Kanada, ein Rückblick auf 5 Wochen Rundreise in der Hauptreisezeit

Wir haben dank Frühaufstehen und rechtzeitiger Suche in den first come, first serve Campingplätzen dennoch fast immer einen Platz für unser Vehikel und das Zelt gefunden. Apropos Vehikel: eigentlich dachten wir, unser Mietauto, ein Dodge Durango, sei recht groß. Aber neben den vielen Wagentypen, mit denen die Kanadier so unterwegs sind, kamen wir uns eher klein vor. Alles eine Frage der Perspektive…

Unsere grobe Reiseroute: von Vancouver über die Sunshine Route nach Vancouver Island, dort hoch in den Norden nach Port Hardy, mit Schiff und Auto nach Prince Rupert und weiter eher auf kleineren Straßen Richtung Osten, dann runter nach Jasper und den Icefields Parkway und Nebenstrecken bis Banff. Von dort Richtung Süden und an einigen Seen entlang weitgehend in der Grenzregion zu den USA und letztlich zurück nach Vancouver. Die meiste Zeit haben wir in Provincial Parks übernachtet, die ich jederzeit empfehlen kann. Sie sind zwar nicht gerade wie Glampingplätze ausgestattet – meist Plumpsklos und Kaltwasser – , aber die Lage ist fast immer sensationell und die Plätze haben eine ausreichende Größe. Außerdem sind die Plätze mit 18 – 28 cad (ca. 12- 19 €) wirklich bezahlbar.

Die Natur: wir hatten mit mehr Wildlife gerechnet. Aber im Nachhinein haben wir uns über jede Begegnung mit der Tierwelt gefreut. Was haben wir sehen können? Am eindrucksvollsten waren sicher ein paar Schwarzbären und Elche. Außerdem konnten wir am Straßenrand noch Kojoten beobachten, Hirsche, Schneeziegen, Füchse, ein Stinktier und über uns kreisende Adler.
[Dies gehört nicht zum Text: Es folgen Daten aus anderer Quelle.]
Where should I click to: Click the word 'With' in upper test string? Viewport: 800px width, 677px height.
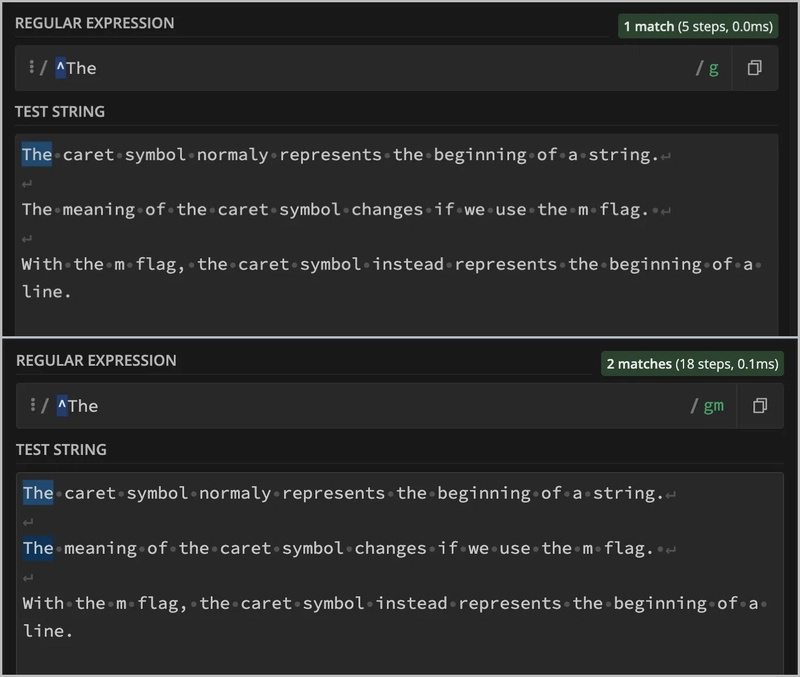point(42,265)
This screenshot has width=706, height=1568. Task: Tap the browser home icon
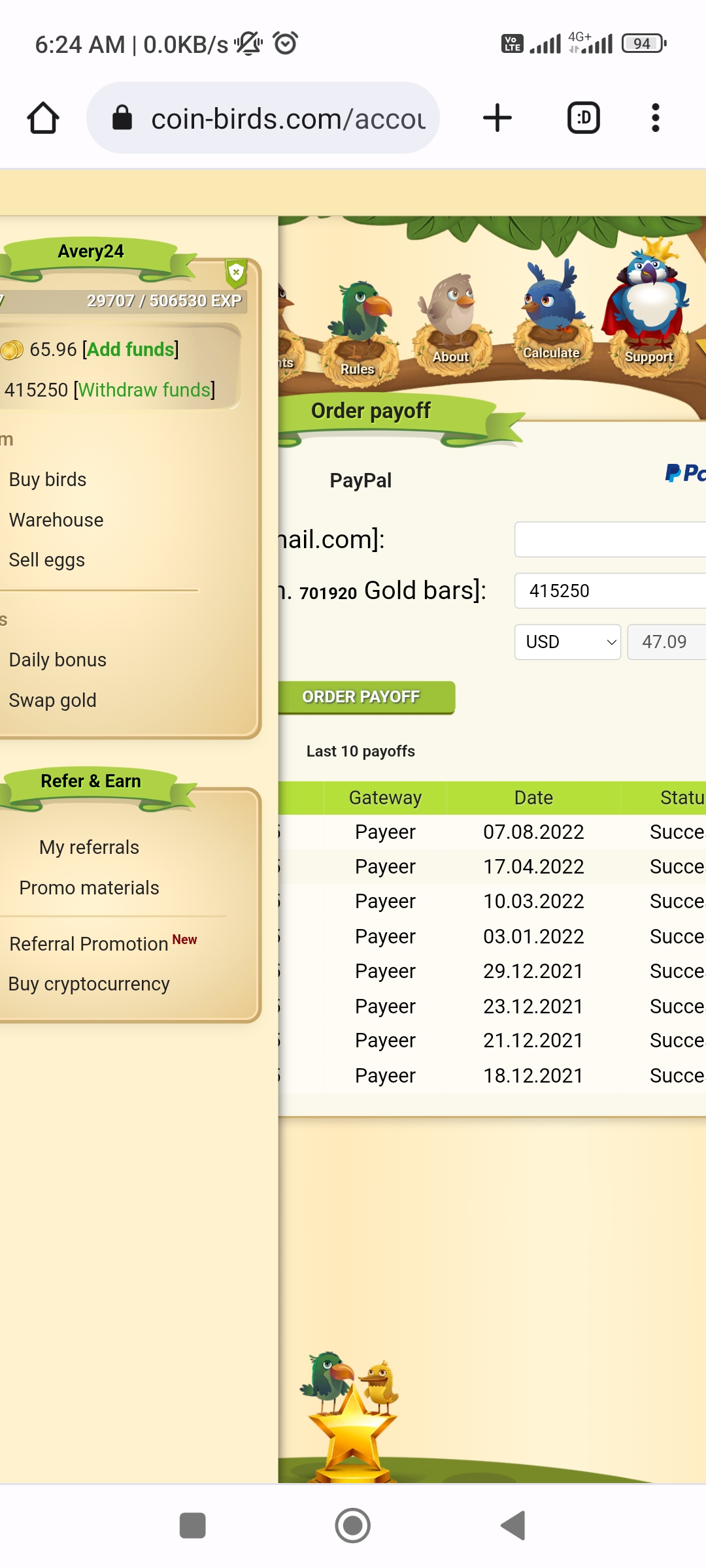click(43, 118)
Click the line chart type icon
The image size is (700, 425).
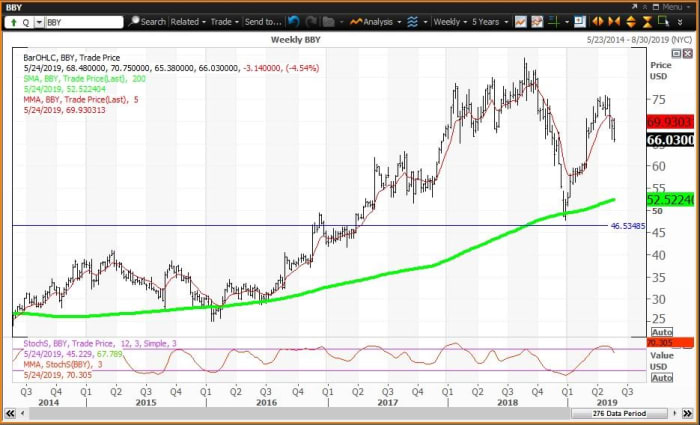click(519, 20)
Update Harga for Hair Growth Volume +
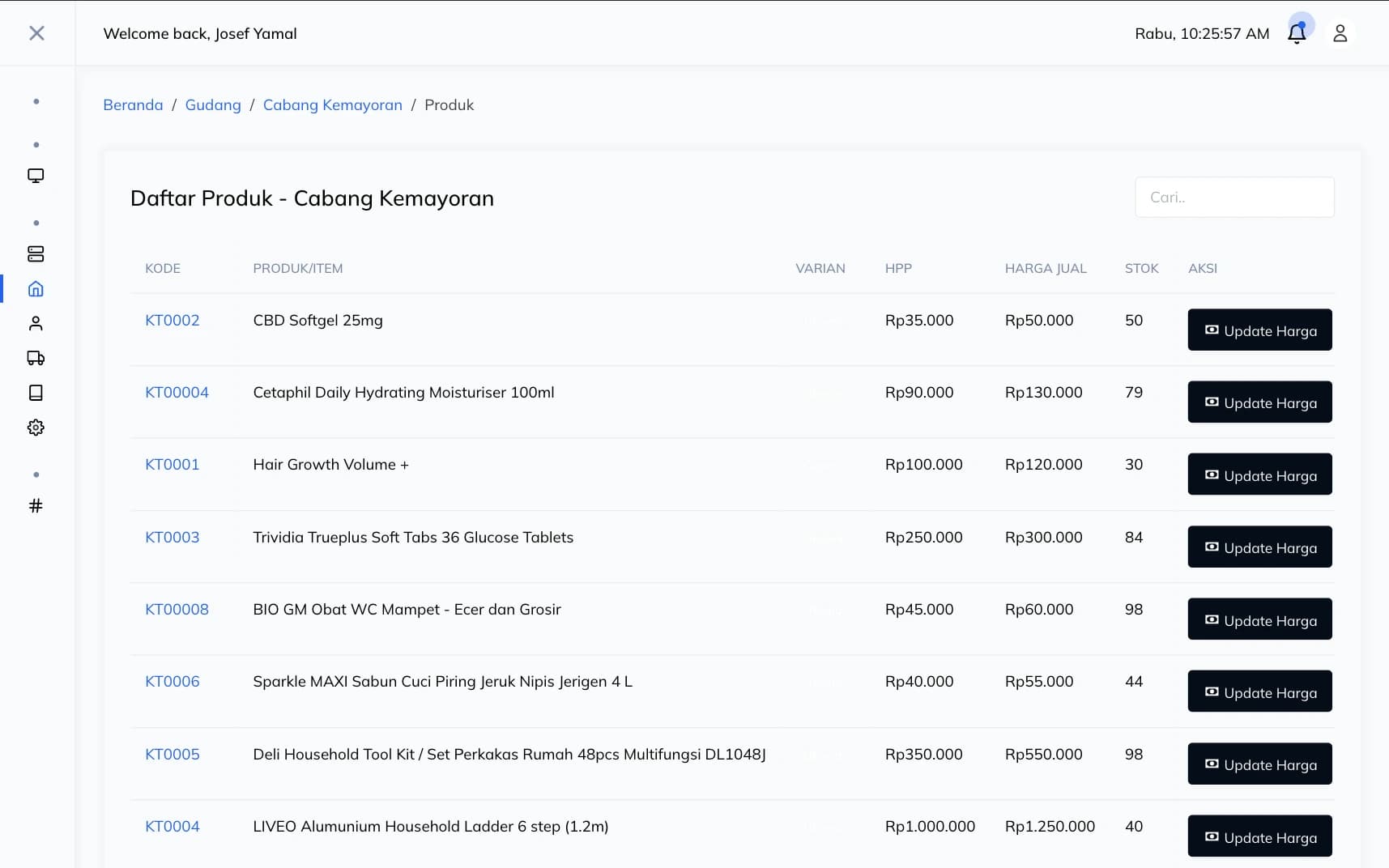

Und dann noch die kleinen, niedlichen Streifen- und Eichhörnchen, die uns immer wieder über den Weg gelaufen sind.

Zur Natur gehören aber auch die uralten Bäume, die uns mit ihrer Größe sehr beeindruckt haben, die Berge mit ihren leider immer kleiner werdenden Gletschern. Und die Blühwiesen, auf denen wir uns immer wieder Elche oder Bären erhofft haben, die uns dann aber eher am Straßenrand begegneten.

Besonders beeindruckt hat uns aber die Gastfreundschaft mancher First Nations. Auf der Suche nach einer Gelegenheit, frischen Lachs zu erstehen, wurde uns sogar frisch geräucherter Lachs und zusätzlich noch ein Glas eingelegter Lachs geschenkt. Einfach so, weil genug da war.

Es gäbe noch so viel zu berichten, aber Morgen geht es schon weiter nach Alaska. Also begnüge ich mich mit dieser Kurzfassung und einigen Fotos, die ich gern teilen möchte.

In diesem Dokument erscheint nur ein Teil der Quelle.